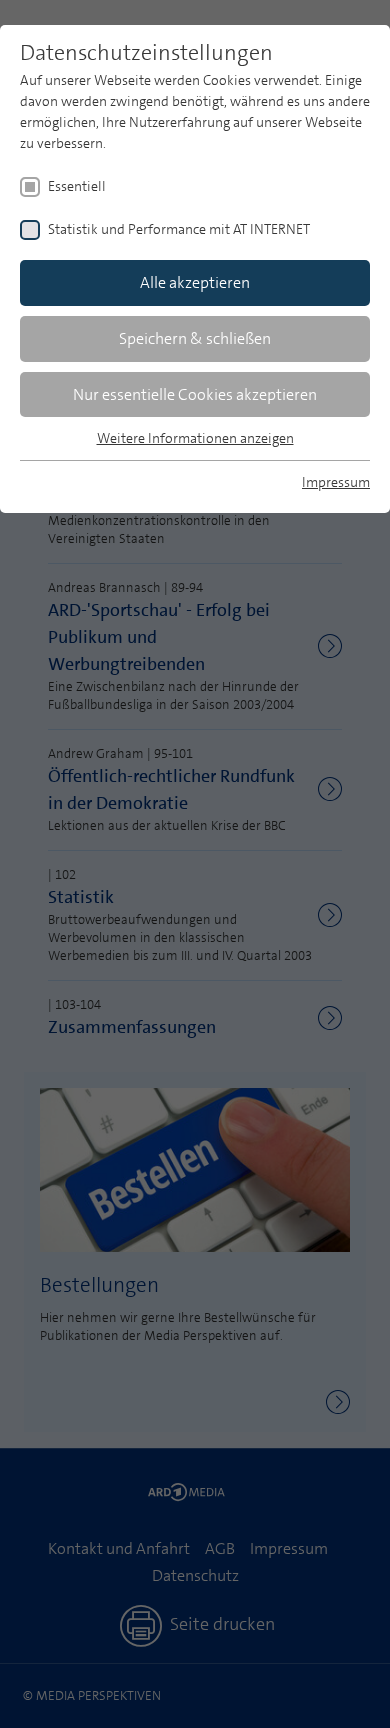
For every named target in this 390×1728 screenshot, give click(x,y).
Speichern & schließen (195, 338)
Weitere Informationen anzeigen (195, 438)
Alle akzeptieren (195, 282)
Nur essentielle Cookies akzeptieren (195, 394)
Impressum (336, 482)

● ● ● ● ● ● ●

▶ _Task item_
Select all lines with the word "akzeptieren" from the entries above.

▶ _Response area_
Alle akzeptieren (195, 282)
Nur essentielle Cookies akzeptieren (195, 394)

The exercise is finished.